Your goal:
Copy the records word for word, starting from their first line and continuing through the line that contains "center [524, 906].".

Exercise data:
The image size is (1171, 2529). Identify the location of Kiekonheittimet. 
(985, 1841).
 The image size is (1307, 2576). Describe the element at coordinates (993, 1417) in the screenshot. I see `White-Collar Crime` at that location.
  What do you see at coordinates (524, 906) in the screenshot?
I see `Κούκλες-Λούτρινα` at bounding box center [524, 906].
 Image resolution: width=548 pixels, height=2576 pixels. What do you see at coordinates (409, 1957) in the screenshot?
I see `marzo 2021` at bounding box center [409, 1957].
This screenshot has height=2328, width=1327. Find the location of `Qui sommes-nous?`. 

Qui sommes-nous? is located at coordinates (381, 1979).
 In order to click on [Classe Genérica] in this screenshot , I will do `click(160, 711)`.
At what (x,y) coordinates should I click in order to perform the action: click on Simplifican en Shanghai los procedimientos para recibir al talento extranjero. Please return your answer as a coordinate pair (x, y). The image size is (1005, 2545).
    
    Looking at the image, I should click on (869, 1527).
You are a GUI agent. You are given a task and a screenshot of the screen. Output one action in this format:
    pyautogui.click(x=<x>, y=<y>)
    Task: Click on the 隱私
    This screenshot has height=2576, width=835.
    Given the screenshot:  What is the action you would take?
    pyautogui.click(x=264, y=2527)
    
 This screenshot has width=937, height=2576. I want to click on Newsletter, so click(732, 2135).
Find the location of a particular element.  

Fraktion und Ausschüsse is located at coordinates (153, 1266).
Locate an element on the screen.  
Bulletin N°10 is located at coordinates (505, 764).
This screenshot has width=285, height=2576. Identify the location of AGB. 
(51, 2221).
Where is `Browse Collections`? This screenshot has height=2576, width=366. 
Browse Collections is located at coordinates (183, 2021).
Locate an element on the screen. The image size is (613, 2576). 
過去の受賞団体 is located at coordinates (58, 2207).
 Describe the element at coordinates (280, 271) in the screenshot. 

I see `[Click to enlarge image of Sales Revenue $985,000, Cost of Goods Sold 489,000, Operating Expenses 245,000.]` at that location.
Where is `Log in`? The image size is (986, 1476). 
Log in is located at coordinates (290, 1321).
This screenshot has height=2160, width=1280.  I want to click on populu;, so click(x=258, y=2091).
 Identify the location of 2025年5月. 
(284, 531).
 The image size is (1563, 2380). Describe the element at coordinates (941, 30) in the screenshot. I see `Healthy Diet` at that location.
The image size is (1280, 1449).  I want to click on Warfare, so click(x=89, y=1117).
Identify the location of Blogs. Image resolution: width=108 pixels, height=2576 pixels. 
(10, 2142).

Exercise response:
The image size is (1171, 2529). Identify the location of Kiekonheittimet. 
(985, 1841).
 The image size is (1307, 2576). Describe the element at coordinates (993, 1417) in the screenshot. I see `White-Collar Crime` at that location.
  What do you see at coordinates (524, 906) in the screenshot?
I see `Κούκλες-Λούτρινα` at bounding box center [524, 906].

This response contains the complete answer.